We are flooding kids with information and simultaneously removing the filters that previously used to sort the true from the untrue before it got to them.
Last year’s (2024) research report from Pew Charitable Trusts paints the picture in data and charts on teens use of YouTube, TikTok, Instagram and more with some reporting almost constant use.
So, if this is our reality, how are we actively, somewhat aggressively, incorporating this into school day-in and day-out?
Let me add another layer to this - the information diet that comes to us all is all subject to what’s viral and gets most attention and NOT what has been vetted as true, accurate or helpful. The algorithm is all driven by a mob-mentality of sorts.

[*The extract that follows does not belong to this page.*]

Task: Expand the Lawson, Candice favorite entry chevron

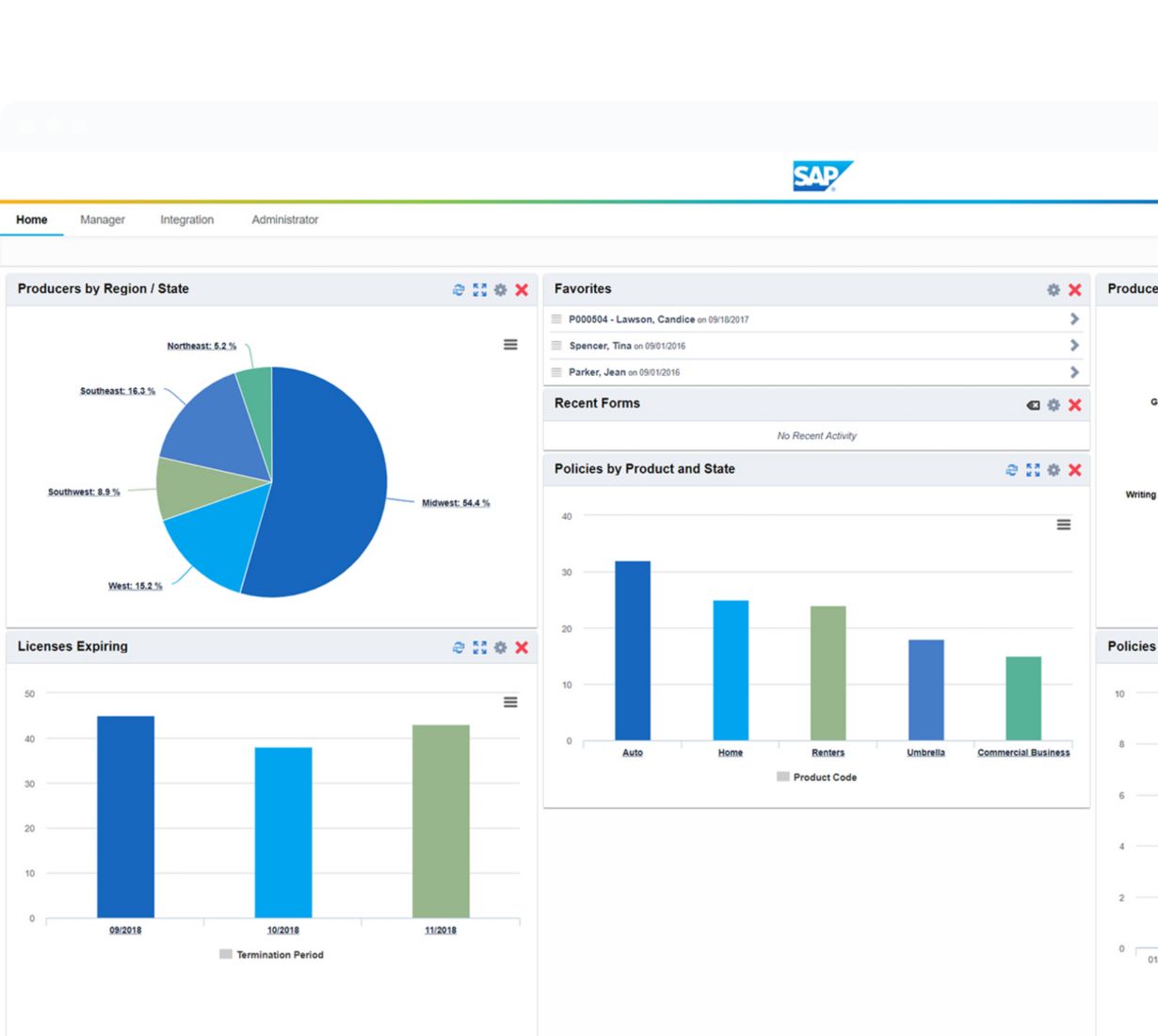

This podcast on Meta’s shift to fire professional fact-checkers and instead use Community Notes is both sobering and fascinating simultaneously (listen to it on your next commute or while prepping dinner).
Amongst many details that kept me listening the whole episode was this basic fact → by turning over “fact-checking” to community moderators, Meta distanced itself from having to be involved in anything. Sensational content (often false or misleading) = lots of views. So, put enough layers in the regulatory system that you aren’t actually regulating, and sensational stories and content can drive your business even if they massively alter the collective understanding of what’s true. The journalist who is interviewed on the podcast recommends a few very simple technical moves that could actually make Facebook, Instagram and Threads safer communities and purveyors of truth.
But truth doesn’t sell.
So, we are again left with the big question around who is teaching the youth about:
how to use their minds to actively investigate and determine what they believe?
what is true and what is not and what their own mental model is to get there?
Home? Hopefully
But there are a lot of kids in the United States = 73.65 million in the United States under age 18 (as of latest US Census data).
And that is a large number to make sure understands what is true, how to verify the information that comes before them and why that’s even important.
It’s a massive lift. But, if not schools, then who?